Connecting to EMR via SSH

Tonic can connect to any spark cluster, including EMR, via SSH. The EMR ssh connection information can be found on the Summary tab of your EMR clusters console.

You'll need to provide the DNS name of the cluster, the user name (always hadoop), the port (always 22), and the SSH private key which you selected when you setup the cluster.

Connecting to EMR via STEPS

Amazon EMR supports the launching of Spark jobs through the EMR Steps API. With this approach you must only provide Tonic with the cluster id of your EMR Cluster. The cluster id can be found on the EMR Clusters console page. The id should always begin with "j-".

Generic SSH

Tonic can connect to Spark clusters by being given SSH connection info to the cluster's master node.

Permissions

Depending on your specific setup permissions will vary. Currently, Tonic only supports permissions based off of IAM users and requires you to provide Tonic with the user's IAM access key id and access secret.

Permissions for S3 Access

These specific permissions are required regardless of your setup.

{
"Sid": "VisualEditor0",
"Effect": "Allow",
"Action": "s3:ListBucket",
"Resource": [
"arn:aws:s3:::<bucket of source path>",
"arn:aws:s3:::<bucket of destination path>"
]
},
{
"Sid": "VisualEditor1",
"Effect": "Allow",
"Action": [
"s3:GetObject"
],
"Resource": [
"arn:aws:s3:::<source path>/*",
"arn:aws:s3:::<source path>/",
"arn:aws:s3:::<destination path>/*",
"arn:aws:s3:::<destination path>/"
]
},
{
"Sid": "VisualEditor2",
"Effect": "Allow",
"Action": "s3:PutObject",
"Resource": [
"arn:aws:s3:::<destination path>/*",
"arn:aws:s3:::<destination path>"
]
}

Permissions for EMR Steps

These permissions are only required if you are using the EMR Steps API.

{
"Sid": "VisualEditor3",
"Effect": "Allow",
"Action": "elasticmapreduce:ListClusters",
"Resource": "*"
},
{
"Sid": "VisualEditor4",
"Effect": "Allow",
"Action": [
"elasticmapreduce:DescribeStep",
"elasticmapreduce:AddJobFlowSteps",
"elasticmapreduce:DescribeCluster"
],
"Resource": [
"arn:aws:elasticmapreduce:<aws region, e.g. us-east-1>:<aws account id>:cluster/<cluster id>"
]
}

Permissions for AWS Glue

For Hive+Spark with AWS Glue you'll need the below permissions to connect to your source Hive database.

{
"Sid": "VisualEditor1",
"Effect": "Allow",
"Action": [
"glue:GetDatabase",
"glue:GetTables",
"glue:GetTable"
"glue:CreateDatabase",
],
"Resource": [
"arn:aws:glue:<aws region, e.g. us-east-1>:<aws account id>:catalog",
"arn:aws:glue:<aws region, e.g. us-east-1>:<aws account id>:table/*/*",
"arn:aws:glue:<aws region, e.g. us-east-1>:<aws account id>:database/*",
]
}

You can optionally write your data to an output AWS Glue database by specifying one in Tonic.
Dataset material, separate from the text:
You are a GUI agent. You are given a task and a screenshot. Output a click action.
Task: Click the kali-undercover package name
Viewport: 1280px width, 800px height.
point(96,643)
If you do this, you'll need to add the below permissions as well.

{
"Sid": "VisualEditor2",
"Effect": "Allow",
"Action": [
"glue:DeleteDatabase"
],
"Resource": [
"arn:aws:glue:<aws region>:<aws account>:catalog",
"arn:aws:glue:<aws region>:<aws account>:database/<output database name>",
"arn:aws:glue:<aws region>:<aws account>:userDefinedFunction/<output database name>/*",
"arn:aws:glue:<aws region>:<aws account>:table/<output database name>/*",
]
}

Server side Encryption with KMS

You'll need to add decrypt and encrypt permissions to your account on both the source and destination paths

Additionally, if you are using the EMR Steps API then EMR Role assigned to your cluster must be given Decrypt access to KMS key being used on the output bucket.

Logs

Logging of Spark jobs is more limited than for other databases Tonic supports. This is due to the distributed and managed nature of Spark clusters.

Logging jobs launched via EMR Steps

The Jobs page, available on Tonic's left sidebar will provide information on whether a job was successfully submitted to the EMR cluster but will provide no information as to the status of the job. This should be done through the EMR console page.
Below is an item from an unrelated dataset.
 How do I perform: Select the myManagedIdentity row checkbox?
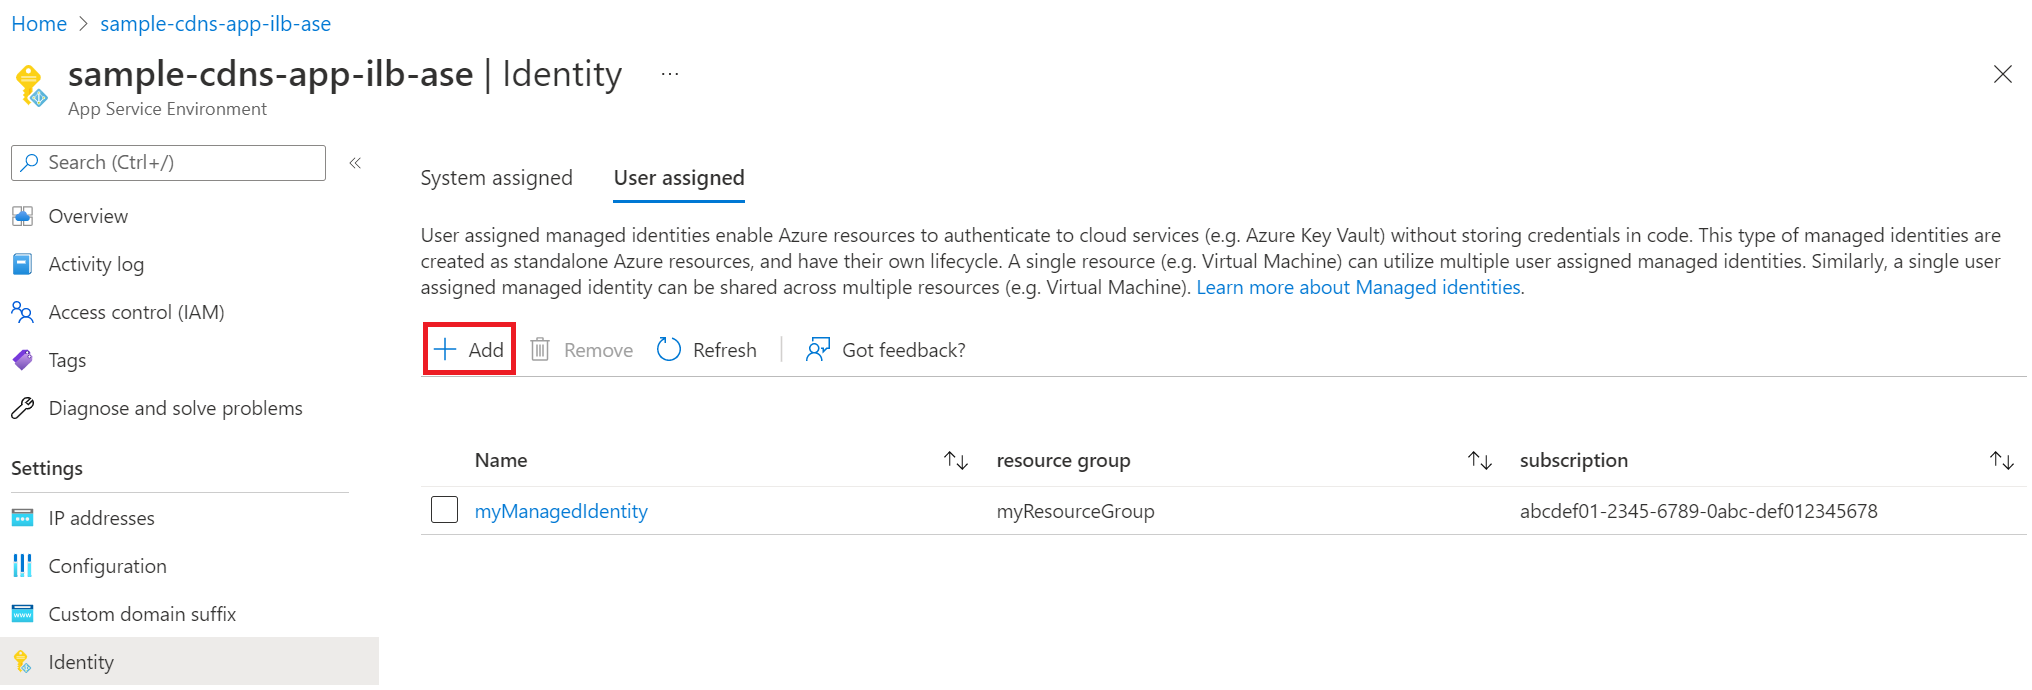coord(444,510)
Logging jobs launched via an SSH connection (including to EMR)

The Jobs page, available on Tonic's left sidebar will provide information on the job's status as it runs and will additionally provide a Tracking URL once the job has started. You can follow this tracking URL to Spark's management portal where you can find additional, more detailed logs.